LARKANA: The All Sindh Lawyers Action Committee, which had run a successful campaign in Sindh against controversial canals issue, has said that it has now launched a similarly vigorous struggle against corporate farming.

The fresh struggle will also forcefully resist the 26th Constitutional Amendment and the Prevention of Electronic Crimes Act (Peca), according to leaders of the committee.

Lawyers held a protest demonstration, sit-in and token hunger strike on Thursday on the premises of the Sindh High Court (SHC), Larkana, to formally launch the struggle.

Leading the participants, SHCBA Larkana President Advocate Athar Abbas Solangi said that the decision to go for the fresh struggle was taken after the Sindh government failed to keep its word. He explained that the All Sindh Lawyers Action Committee had started its struggle against corporate farming, 26th constitutional amendment and Peca along with the issue of canals on March 4 at Babarloi Bypass in Khairpur.

After the Council of Common Interest (CCI) took the decision to temporarily stop work on the canals project, some fellows had insisted that the sit-in at Babarloi should be continued, but a majority of lawyers suggested that it should be ended as government was ready to settle the issue through negotiations.

While ending the sit-in, lawyers’ leaders formed a committee for negotiations with government’s representatives on May 13. However, he regretted, no one from the government side turned up for the negotiations on the date.

Advocate Solangi said that the All Sindh Lawyers Action Committee ultimately dissolved its negotiating team. He said lawyers would hold protests right from Karachi to Kashmore which would force the federal government to meet its demands, mainly shelving of the corporate farming plan.

He urged Sindh United Party (SUP) President Syed Zain Shah (who is also convener of the Save Indus River Movement (SIRM)), Grand Democratic Alliance leader Sadaruddin Shah Rashidi, Jamiat Ulema-i-Islam-Fazl’s Rashid Mehmood Soomro and Pakistan Peoples Party-Shaheed Bhutto’s Zulfiqar Junior to demonstrate unity once again by joining the struggle, so that Sindh’s lands [doled out to corporate sector] could be retrieved.

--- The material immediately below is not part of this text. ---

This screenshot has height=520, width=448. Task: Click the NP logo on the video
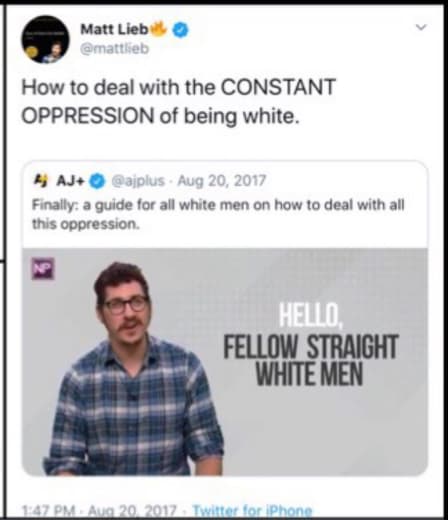pyautogui.click(x=43, y=268)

“Sindh’s lands belong to the people of Sindh, and not to any corporate firm,” he said, and expressed his confidence that political, nationalist, social and all other entities would rise up and compel the government to kneel before the will of the masses.

Advocate Solangi said that registering cases against those agitating for the cause could not stop them from raising voice for their rights.

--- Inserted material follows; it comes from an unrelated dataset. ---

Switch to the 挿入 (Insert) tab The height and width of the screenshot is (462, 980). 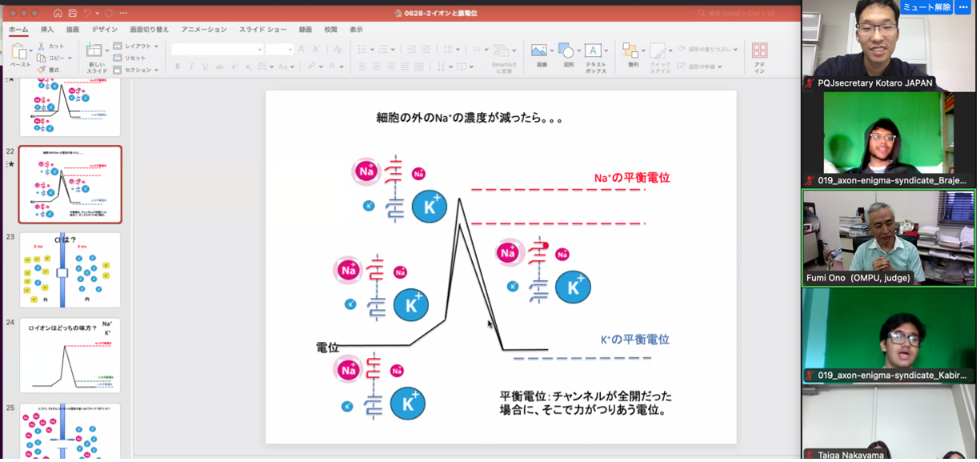point(47,30)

“The spirit seen at Babarloi Bypass will now be seen in the struggle against corporate farming as well,” he said.

Advocates Javed Gopang, Sajid Hussain Mahesar, Shafqat Raza Jatoi, Hazar Ahmed Mahesar, Tahir Rind, Mumtaz Jessar and others demanded accountability for the theft of Sindh’s water being committed for decades together. It was height of injustice that the Chashma-Jhelum Link Canal and Taunsa-Panjnad Canal — originally flood canals — were now flowing round the year,” they deplored, and also alleged that the Sindh government had already doled out around 1.4 million acres of land to various firms in the name of corporate farming.

They demanded that the corporate farming plan be scrapped and the 26th constitutional amendment and Peca repealed.